=== CONSIGNE ===
Rédigez la suite du texte sur le droit de grève, en reprenant après sa dernière phrase.

=== TEXTE CITÉ ===
# # # #

Même si longtemps, au mieux vous ne vous sentiez pas concernée, au pire vous vocifériez en silence en attendant votre métro les jours noirs, la donne a changé. La crise a envahi notre quotidien et les manifestations se font plus fréquentes. Pour ou contre, là n’est pas la question, l’important est de comprendre les règles du jeu.
Le droit de grève est un droit fondamental de tout travailleur. Le 25 Mai 1864, la loi Ollivier reconnaît ce droit mais avec des restrictions. Il est pleinement consacré à la Libération et inscrit dans la constitution du 27 octobre 1946.
Aujourd’hui, pour être licite, une grève est soumise à certaines conditions. (source cadresonline)
• il faut une cessation totale du travail : autrement dit, un ralentissement d’activité ou une exécution inhabituelle du travail ou encore le non-respect d’une obligation particulière du contrat de travail ne constituent pas une cessation totale d’activité mais une exécution fautive du contrat de travail qui peut être sanctionnée par l’employeur.
• une cessation collective du travail : le droit de grève doit être exercé collectivement. Toutefois, il n’est pas nécessaire que la majorité des salariés se mettent en cessation de travail pour que le mouvement soit qualifié de grève.
• une cessation concertée : une concertation préalable des salariés doit avoir lieu mais la grève spontanée des salariés dès lors qu’elle correspond à une décision commune est licite.
• des revendications professionnelles : la cessation totale du travail par les salariés doit avoir pour objectif d’appuyer des revendications professionnelles pour être qualifiée de grève.
• il est nécessaire que l’employeur ait été informé des revendications salariales (salaire, conditions de travail, exercice du droit syndical, défense de l’emploi...) au moment de l’arrêt de travail.

# # # #

=== DONNÉES ENREGISTRÉES ===
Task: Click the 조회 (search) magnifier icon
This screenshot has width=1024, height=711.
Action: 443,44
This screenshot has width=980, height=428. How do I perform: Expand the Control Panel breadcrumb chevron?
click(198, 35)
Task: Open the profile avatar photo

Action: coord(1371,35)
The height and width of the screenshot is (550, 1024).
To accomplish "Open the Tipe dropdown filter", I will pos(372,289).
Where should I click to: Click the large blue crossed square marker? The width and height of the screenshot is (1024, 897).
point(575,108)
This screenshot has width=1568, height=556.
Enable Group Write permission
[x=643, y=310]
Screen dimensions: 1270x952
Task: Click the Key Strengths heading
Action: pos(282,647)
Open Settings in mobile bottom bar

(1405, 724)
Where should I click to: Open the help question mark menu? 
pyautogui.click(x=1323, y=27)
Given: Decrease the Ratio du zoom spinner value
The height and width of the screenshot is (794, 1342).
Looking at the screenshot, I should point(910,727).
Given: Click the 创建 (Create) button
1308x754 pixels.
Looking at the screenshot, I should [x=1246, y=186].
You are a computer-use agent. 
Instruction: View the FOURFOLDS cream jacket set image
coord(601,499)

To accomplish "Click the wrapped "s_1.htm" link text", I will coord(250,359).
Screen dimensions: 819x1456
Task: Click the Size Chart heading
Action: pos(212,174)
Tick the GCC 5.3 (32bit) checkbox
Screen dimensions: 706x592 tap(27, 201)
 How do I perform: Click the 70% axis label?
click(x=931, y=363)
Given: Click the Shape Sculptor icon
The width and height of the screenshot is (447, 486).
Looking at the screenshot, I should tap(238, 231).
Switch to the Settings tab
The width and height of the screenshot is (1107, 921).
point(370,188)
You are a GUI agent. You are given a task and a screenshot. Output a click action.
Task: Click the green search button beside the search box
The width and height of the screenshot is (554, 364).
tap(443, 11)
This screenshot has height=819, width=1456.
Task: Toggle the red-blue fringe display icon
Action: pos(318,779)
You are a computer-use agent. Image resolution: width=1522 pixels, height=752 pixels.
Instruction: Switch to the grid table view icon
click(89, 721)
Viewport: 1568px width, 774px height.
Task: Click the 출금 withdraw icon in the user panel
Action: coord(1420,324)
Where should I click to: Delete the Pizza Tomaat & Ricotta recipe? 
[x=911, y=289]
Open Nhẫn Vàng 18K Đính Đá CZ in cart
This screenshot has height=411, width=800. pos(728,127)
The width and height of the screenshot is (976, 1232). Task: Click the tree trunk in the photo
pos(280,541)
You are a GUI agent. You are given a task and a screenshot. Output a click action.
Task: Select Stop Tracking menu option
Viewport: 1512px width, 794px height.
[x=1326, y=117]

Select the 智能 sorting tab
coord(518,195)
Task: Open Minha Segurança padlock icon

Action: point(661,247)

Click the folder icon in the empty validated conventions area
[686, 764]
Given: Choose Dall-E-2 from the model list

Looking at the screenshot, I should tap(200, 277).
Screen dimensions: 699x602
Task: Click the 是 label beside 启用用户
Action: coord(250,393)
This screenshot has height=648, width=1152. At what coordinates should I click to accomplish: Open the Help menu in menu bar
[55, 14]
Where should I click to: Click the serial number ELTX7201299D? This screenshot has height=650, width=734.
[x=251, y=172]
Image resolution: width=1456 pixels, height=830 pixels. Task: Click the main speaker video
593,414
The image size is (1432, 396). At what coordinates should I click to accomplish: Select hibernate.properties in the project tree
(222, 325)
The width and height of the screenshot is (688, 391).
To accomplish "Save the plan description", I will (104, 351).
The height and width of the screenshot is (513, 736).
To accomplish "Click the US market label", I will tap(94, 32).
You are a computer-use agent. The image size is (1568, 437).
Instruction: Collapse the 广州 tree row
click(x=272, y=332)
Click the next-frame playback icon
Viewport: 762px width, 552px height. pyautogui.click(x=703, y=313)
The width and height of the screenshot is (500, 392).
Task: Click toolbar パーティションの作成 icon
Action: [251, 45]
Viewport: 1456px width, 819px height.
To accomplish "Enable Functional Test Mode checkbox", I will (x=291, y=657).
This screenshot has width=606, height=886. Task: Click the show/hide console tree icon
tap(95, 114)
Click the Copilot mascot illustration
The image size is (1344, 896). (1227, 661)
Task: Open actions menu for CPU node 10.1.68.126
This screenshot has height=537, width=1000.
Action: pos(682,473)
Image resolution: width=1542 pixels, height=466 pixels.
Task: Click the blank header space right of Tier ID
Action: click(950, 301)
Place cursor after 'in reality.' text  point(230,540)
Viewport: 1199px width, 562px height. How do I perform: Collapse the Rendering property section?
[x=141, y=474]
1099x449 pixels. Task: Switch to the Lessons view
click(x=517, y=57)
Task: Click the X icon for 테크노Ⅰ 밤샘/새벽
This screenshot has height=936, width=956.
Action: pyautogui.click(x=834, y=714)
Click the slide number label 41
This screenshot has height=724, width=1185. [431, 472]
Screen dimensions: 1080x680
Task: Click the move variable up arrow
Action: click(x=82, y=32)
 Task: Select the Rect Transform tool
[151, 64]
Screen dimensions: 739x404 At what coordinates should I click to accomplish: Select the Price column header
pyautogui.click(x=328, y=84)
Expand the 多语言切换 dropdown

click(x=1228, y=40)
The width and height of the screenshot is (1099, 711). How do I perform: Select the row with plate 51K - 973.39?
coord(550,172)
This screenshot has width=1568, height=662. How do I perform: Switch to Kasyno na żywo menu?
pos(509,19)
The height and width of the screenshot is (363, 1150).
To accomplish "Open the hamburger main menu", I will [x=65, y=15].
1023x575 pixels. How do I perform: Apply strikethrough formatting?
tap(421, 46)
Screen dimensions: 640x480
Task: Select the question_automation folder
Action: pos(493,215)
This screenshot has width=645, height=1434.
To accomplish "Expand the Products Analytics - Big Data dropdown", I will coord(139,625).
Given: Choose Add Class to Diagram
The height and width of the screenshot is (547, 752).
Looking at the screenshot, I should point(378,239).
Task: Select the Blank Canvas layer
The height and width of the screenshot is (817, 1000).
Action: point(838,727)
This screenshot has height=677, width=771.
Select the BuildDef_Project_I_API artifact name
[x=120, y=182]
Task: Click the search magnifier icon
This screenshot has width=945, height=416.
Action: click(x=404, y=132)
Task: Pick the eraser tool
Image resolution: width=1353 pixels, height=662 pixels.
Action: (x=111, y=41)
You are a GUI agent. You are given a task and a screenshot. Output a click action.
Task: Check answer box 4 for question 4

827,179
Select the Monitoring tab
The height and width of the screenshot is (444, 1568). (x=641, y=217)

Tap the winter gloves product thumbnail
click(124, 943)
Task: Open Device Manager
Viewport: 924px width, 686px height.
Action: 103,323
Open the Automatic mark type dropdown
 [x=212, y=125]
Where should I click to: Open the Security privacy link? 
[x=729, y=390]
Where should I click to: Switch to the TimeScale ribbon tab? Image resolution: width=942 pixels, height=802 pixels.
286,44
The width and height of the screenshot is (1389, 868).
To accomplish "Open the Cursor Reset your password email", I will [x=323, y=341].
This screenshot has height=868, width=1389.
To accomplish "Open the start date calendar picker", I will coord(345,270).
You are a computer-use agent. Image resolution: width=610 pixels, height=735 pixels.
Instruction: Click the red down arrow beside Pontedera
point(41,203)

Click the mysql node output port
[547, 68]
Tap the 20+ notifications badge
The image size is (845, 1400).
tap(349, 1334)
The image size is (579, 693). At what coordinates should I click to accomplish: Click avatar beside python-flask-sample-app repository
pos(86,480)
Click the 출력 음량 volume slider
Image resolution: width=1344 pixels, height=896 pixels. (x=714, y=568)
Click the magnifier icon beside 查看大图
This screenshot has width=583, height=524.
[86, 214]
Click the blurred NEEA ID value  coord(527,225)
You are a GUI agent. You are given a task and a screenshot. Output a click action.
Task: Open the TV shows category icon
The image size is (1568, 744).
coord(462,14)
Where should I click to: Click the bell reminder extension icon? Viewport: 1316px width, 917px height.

# # # #

=== RÉSULTAT OBTENU ===
C’est l’expression qu’on entend partout mais dont on ne connaît ni les tenants, ni les aboutissants. Il désigne l'obligation faite aux salariés et entreprises, en particulier de services publics d'assurer un service minimum, en toute circonstance, en particulier en temps de grève et pendant les périodes de pointe.
Cheval de bataille de la campagne présidentielle, la loi sur le service minimum dans les transports a été adoptée par le parlement dès août 2007. Elle instaure l’obligation pour les salariés d’indiquer quarante-huit heures à l’avance leur intention de faire grève, pour permettre aux collectivités locales de s’organiser. Le service minimum d’accueil dans les écoles primaires a quant à lui été mis en place à la rentrée 2007. Une loi de juillet 2008 impose la mise en place d'un service d'accueil dès lors qu'il y a plus de 25% d'enseignants en grève dans l'école. Les grévistes doivent également se déclarer quarante-huit heures à l'avance.
Pas facile de s’y retrouver entre tous les mouvements syndicaux. Il en existe plusieurs sortes en France : les syndicats professionnels, étudiants et lycéens... Le taux de syndicalisation est faible dans notre pays, inférieur à 10 %. Même s’il y a souvent des polémiques, on estime que leur rôle est loin d’être négligeable.
Parmi les syndicats professionnels, on distingue des groupements patronaux (le Medef) des groupements de salariés. Cinq organisations de travailleurs ont été reconnues représentatives en France.
Pour éviter les gaffes du type « je soutiens FO, Chérèque est un homme bien », suivez le petit kit du « Qui est qui ? »:
- La CFDT (Confédération française démocratique du travail ) est la première organisation syndicale de salariés par son nombre d’adhérent (plus de 800 000). Elle est dirigée François Chérèque depuis 2002.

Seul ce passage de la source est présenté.